Retrospective cohort study using United States Renal Data System (USRDS) data was used to identify incident hemodialysis (HD) patients between 2012 and 2016, the first 4 years for which dialysis treatment data is available. Patient and treatment characteristics were compared between those that recovered versus those that remained dialysis-dependent. A time-dependent survival model was used to identify independent predictors of kidney recovery.
Results: During the study period, there were 372,387 incident hemodialysis patients with available data, among whom 16,930 (4.5%) recovered to dialysis-independence. Compared to non-recovery, a higher proportion of patients with kidney recovery were of white race, and non-Hispanic ethnicity. Both groups had a similar age distribution.
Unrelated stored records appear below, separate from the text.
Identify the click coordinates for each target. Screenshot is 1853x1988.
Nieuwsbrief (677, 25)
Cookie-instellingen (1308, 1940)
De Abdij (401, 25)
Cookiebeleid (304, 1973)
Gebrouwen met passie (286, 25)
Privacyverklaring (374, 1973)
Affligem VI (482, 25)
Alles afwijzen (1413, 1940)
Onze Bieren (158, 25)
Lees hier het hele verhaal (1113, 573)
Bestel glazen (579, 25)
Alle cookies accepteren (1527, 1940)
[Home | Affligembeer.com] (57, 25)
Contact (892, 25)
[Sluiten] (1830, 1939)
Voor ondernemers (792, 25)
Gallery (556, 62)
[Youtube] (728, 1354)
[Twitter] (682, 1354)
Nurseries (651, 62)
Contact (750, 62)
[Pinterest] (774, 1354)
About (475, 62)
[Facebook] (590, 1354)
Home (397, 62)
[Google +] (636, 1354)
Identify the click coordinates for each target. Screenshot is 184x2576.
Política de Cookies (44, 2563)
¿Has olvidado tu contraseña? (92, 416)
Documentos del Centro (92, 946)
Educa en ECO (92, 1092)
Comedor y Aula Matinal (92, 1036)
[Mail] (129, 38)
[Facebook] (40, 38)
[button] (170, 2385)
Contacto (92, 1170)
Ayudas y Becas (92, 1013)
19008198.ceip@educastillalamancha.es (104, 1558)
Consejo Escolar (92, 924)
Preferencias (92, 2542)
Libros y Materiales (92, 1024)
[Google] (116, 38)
Patients with an acute kidney injury diagnosis as primary cause of End-Stage Renal Disease were most likely to recover, but the most common diagnosis among recovering patients was type 2 diabetes (29.8% of recovery cases). Higher Estimated Glomerular Filtration Rate (eGFR) and lower albumin at End-Stage Renal Disease initiation were associated with increased likelihood of recovery. When examining hemodialysis ultrafiltration rate (UFR), the higher ultrafiltration rate was connected to lower recovery.
Conclusions: There were identified non-modifiable and potentially modifiable factors associated with kidney recovery which may assist clinicians in counseling and monitoring incident End-Stage Renal Disease patients with a greater chance to gain dialysis-independence, but they require clinical approval.